SOURCE MATERIAL:
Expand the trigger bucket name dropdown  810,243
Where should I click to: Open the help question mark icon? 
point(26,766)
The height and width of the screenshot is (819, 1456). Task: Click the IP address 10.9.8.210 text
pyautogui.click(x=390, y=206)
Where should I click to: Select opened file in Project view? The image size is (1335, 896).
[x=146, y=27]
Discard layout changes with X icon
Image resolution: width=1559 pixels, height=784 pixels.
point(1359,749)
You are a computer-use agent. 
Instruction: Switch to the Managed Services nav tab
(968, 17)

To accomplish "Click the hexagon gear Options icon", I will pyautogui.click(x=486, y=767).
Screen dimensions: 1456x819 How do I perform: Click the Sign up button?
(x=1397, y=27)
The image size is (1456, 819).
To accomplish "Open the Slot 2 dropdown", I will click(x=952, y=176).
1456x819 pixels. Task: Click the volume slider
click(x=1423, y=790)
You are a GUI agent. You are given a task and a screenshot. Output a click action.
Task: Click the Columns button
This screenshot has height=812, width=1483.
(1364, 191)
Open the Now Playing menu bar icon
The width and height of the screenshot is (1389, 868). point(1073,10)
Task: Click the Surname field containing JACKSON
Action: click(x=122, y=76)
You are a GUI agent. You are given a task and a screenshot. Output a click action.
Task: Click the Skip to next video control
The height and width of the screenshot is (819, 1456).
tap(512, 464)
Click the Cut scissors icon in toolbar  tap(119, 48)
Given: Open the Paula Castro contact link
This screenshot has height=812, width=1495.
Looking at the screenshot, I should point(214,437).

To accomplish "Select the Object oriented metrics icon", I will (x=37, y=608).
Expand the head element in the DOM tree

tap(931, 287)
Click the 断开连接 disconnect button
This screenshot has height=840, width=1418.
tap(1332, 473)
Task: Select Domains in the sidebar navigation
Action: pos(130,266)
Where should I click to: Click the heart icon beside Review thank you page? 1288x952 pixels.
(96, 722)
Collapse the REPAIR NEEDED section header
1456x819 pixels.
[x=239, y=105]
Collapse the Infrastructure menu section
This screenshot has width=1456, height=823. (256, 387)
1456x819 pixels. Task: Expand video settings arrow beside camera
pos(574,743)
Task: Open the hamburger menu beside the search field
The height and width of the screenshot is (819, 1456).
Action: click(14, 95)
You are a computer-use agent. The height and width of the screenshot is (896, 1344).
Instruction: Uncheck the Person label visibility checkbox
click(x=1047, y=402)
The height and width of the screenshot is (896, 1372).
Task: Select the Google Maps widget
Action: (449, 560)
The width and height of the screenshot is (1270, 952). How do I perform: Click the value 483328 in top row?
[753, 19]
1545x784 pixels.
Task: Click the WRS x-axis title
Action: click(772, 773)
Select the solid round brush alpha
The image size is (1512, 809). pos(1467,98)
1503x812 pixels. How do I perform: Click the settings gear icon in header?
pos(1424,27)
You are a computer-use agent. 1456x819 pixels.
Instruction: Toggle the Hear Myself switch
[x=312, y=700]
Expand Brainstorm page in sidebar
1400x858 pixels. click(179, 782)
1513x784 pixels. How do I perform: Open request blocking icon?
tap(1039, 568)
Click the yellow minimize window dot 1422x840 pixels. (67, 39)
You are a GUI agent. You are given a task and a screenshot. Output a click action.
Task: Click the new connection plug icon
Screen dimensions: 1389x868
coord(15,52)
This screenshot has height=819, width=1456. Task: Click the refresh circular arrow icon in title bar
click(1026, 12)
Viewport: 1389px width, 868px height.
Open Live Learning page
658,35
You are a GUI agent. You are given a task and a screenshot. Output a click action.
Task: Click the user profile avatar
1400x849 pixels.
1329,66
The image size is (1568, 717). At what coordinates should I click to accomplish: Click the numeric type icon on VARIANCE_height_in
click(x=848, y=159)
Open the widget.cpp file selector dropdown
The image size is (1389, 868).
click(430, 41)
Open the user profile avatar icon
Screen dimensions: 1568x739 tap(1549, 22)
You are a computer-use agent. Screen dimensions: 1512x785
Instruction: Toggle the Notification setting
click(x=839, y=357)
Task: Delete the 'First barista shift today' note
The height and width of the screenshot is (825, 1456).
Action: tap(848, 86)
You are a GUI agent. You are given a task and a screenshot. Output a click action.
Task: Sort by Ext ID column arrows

WORK INSTRUCTION: The string "computer" marks the lines to return from the material. Copy each one.

ANSWER TO THIS EXERCISE:
You are a computer-use agent. 
You are a computer-use agent. The height and width of the screenshot is (896, 1344).
You are a computer-use agent. 1456x819 pixels.
You are a computer-use agent. Screen dimensions: 1512x785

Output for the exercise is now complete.